The cost of genotyping is a major issue limiting the adoption of genomic selection in Africa and to overcome this problem, the use of low density SNP panels have been suggested and this can be followed with imputation to improve the accuracy of genomic predictions (Meuwissen et al., 2016; Boison et al., 2017). Furthermore, low cost genome wide genotyping solution like genotyping-by-sequencing can generate high numbers of population specific SNPs (De Donato et al., 2013; Ibeagha-Awemu et al., 2016; Gurgul et al., 2018) that can support genomic selection in African livestock populations. Illumina7 and Affymetrix8 commercial SNP panels used for genotyping contains SNPs discovered in breeds and population of animals of Western origin and only very few breeds of African origin were included in the discovery of SNPs. This is the reason for ascertainment bias, which may affect accuracies of genomic selection from the use of commercially available SNP panels to genotype African indigenous livestock. Thus, the development of genotyping solutions specific for African breeds is necessary and the genotyping-by-sequencing approach can play a major role.

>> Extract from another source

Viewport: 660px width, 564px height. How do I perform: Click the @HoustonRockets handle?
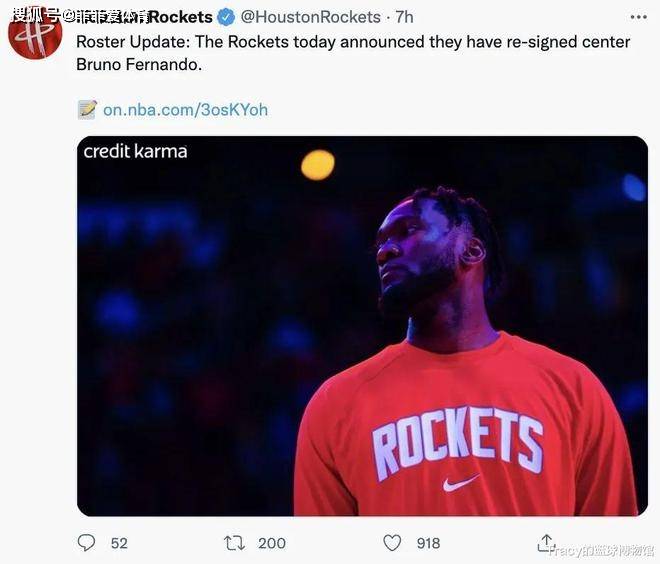pyautogui.click(x=311, y=17)
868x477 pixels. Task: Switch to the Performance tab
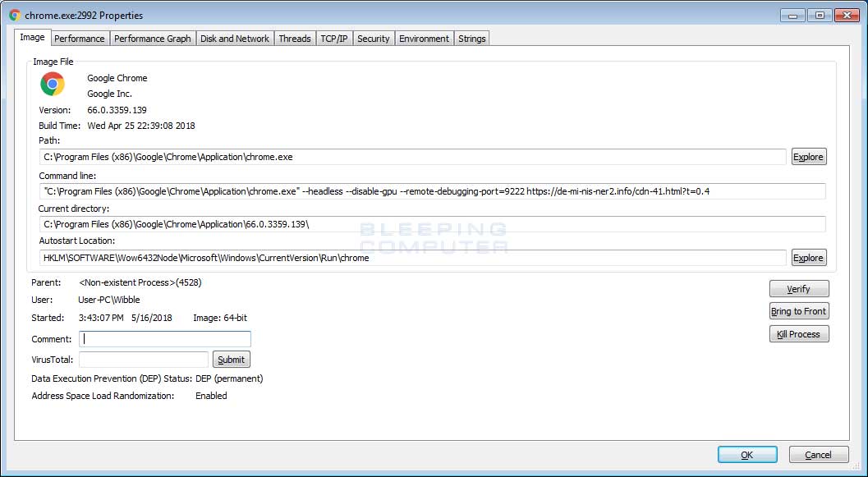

Some notable developments in the use of genomic tools include the sequencing of some indigenous cattle in Africa (Kim et al., 2017), developments on the genomic selection for disease resistance (Hanotte et al., 2010; Mwai et al., 2015) and for adaptation to hot arid condition (Kim et al., 2016). Other important efforts that may increase the quality of data includes the project of epidemiology of the Infectious Diseases of East African Livestock and a longitudinal calf cohort study in western Kenya (de Clare Bronsvoort et al., 2013) and strategies for bridging the gap between the developed and developing livestock sector (Van Marle-Koster and Visser, 2018). Recently, Canovas et al. (2017) discussed the application of new genomic technologies including transcriptomics, metagenomics, metabolomics, and epigenomics that are pertinent to speed-up genetic improvement of cattle. As a matter of priority, Burrow et al. (2017) suggested that research to improve grazing livestock should include cross-country genetic/genomic evaluations, use of sequence data in genetic evaluations, multi-breed genomic evaluations, selection index and genotype × environment interactions. Furthermore, numerous studies in Nellore, an indicine beef cattle breed suggests that genomic selection is a realistic alternative to traditional selection strategies (Neves et al., 2014). In small ruminants like sheep and goats, Mrode et al. (2018) observed that innovative genetic selection strategies will be needed to ensure adaptive balance between production and adaptation.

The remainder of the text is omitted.